··· Provided information

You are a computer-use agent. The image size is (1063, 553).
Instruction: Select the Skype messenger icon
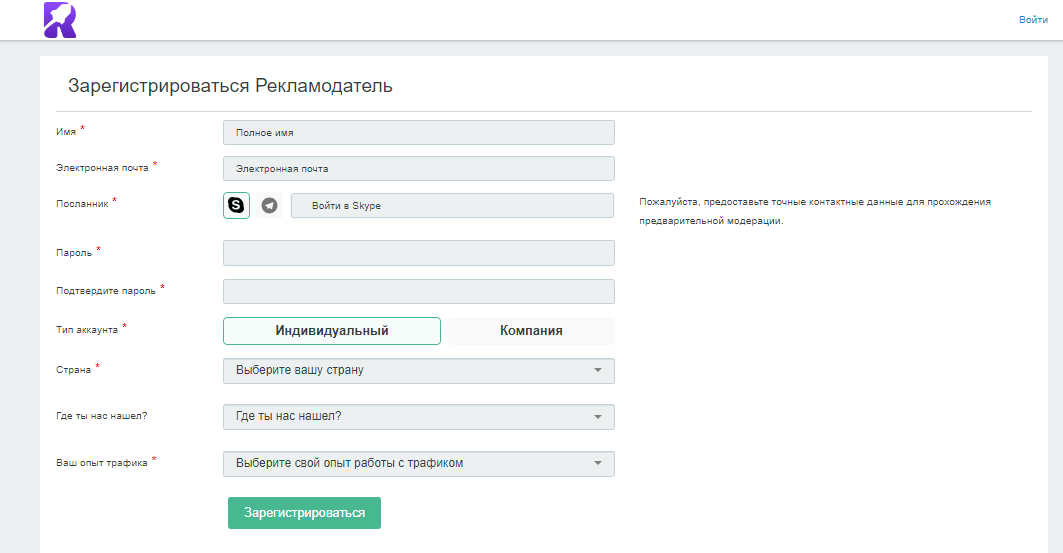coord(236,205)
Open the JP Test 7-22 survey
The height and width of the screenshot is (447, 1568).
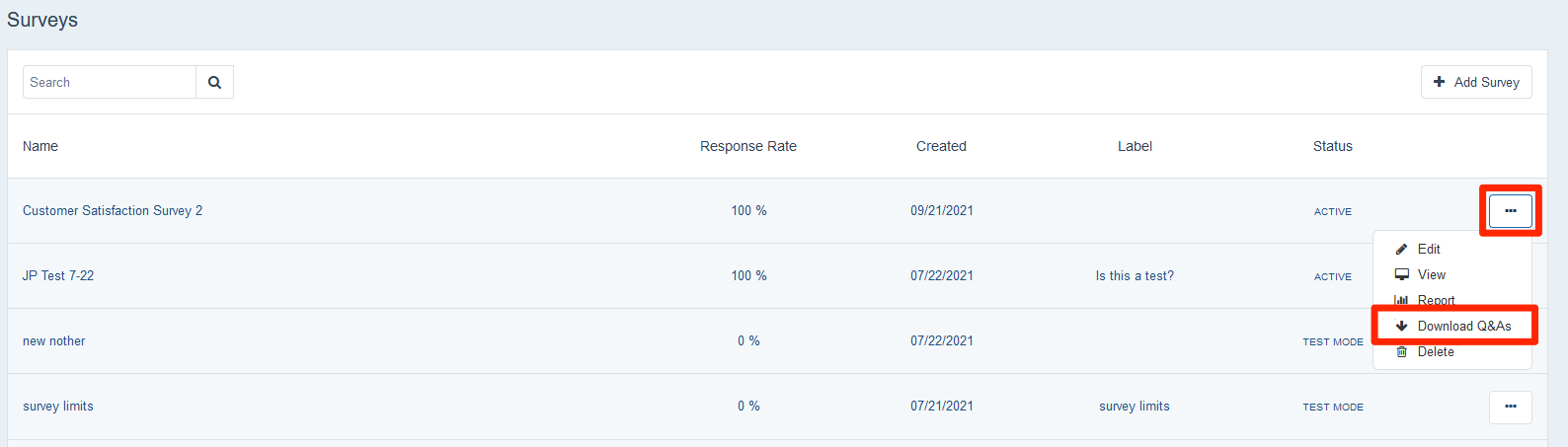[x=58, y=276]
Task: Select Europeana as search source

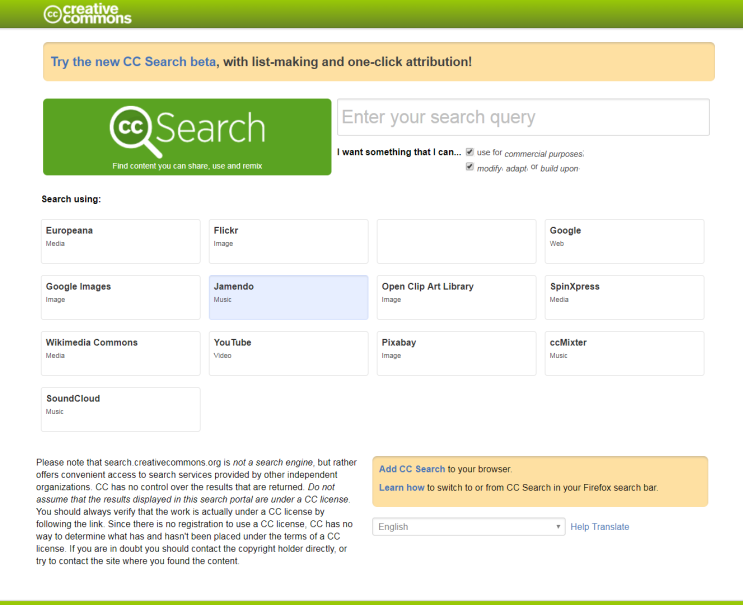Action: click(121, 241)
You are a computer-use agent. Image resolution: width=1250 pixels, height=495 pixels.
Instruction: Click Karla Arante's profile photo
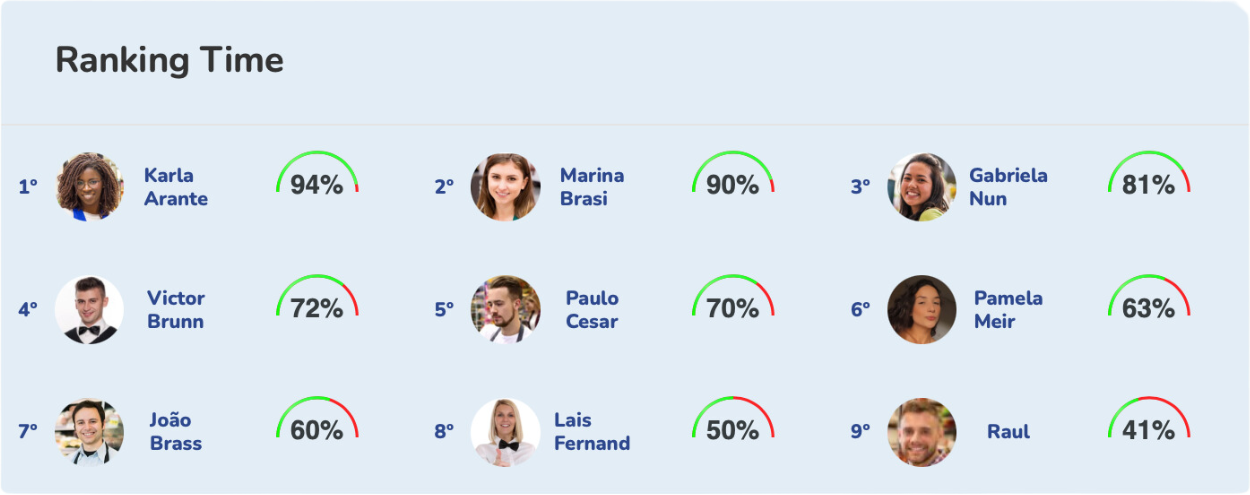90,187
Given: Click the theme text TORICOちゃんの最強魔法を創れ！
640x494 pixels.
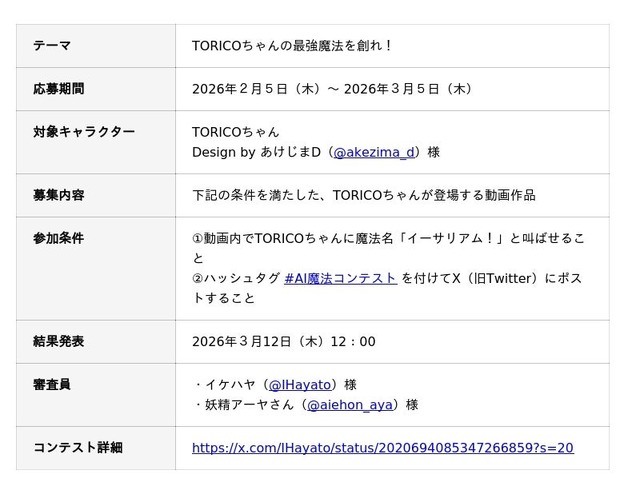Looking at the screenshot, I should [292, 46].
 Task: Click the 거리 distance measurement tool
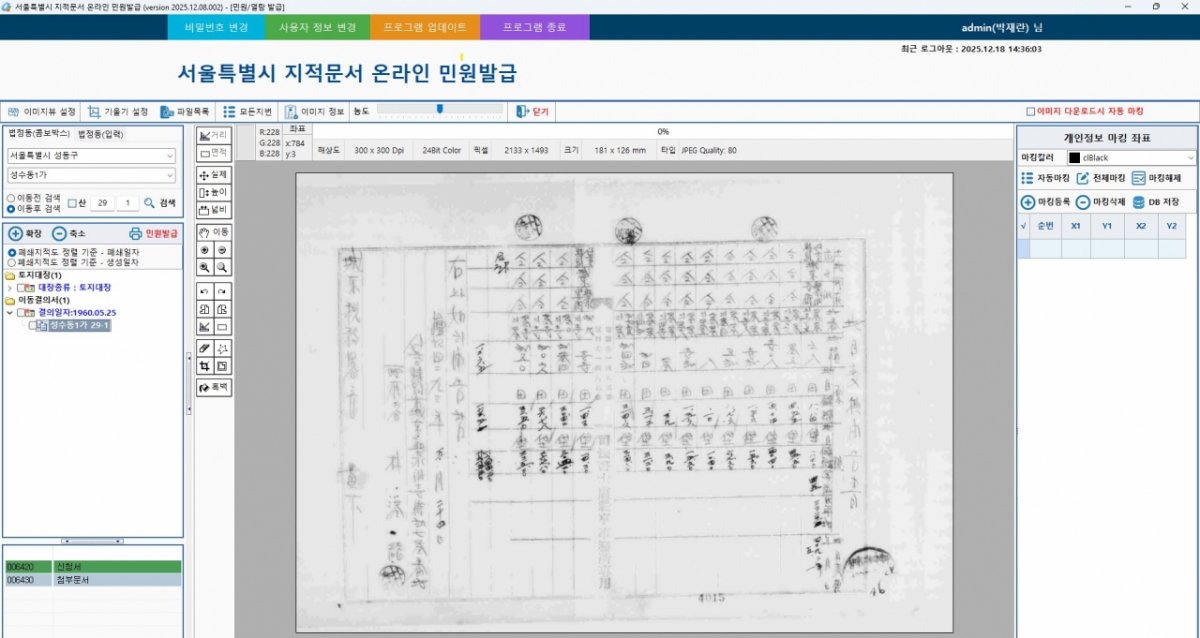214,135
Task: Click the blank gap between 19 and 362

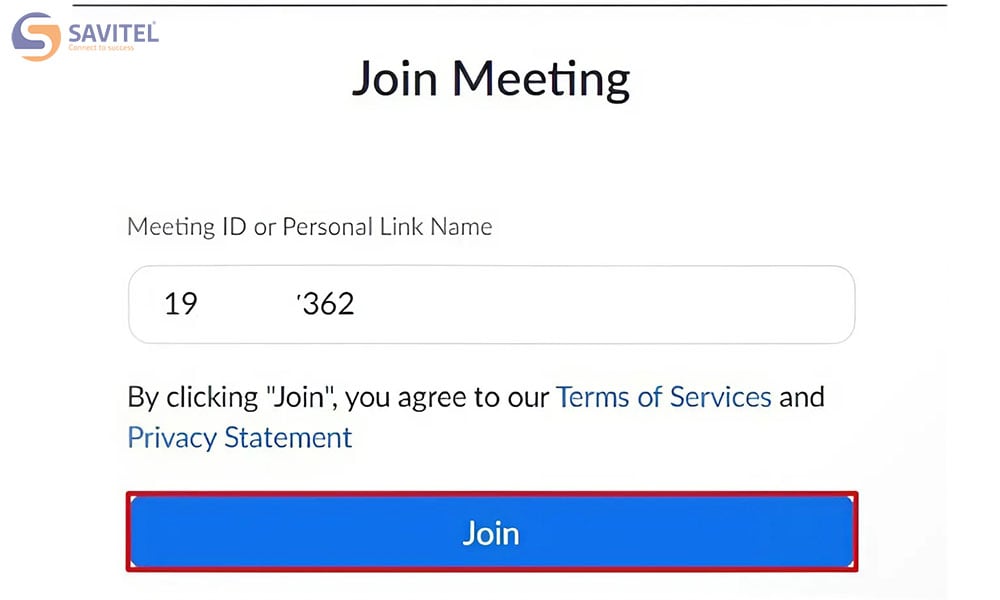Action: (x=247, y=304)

······

# [What you have to do]
Beginning with the line that contains "The height and" and ending with the line that contains "Given: Click the", reproduce the listing exactly, pictures excluded.

# [Task result]
The height and width of the screenshot is (447, 1568).
[x=58, y=276]
Task: Select Europeana as search source

Action: click(121, 241)
You are a computer-use agent. Image resolution: width=1250 pixels, height=495 pixels.
Instruction: Click Karla Arante's profile photo
90,187
Given: Click the theme text TORICOちゃんの最強魔法を創れ！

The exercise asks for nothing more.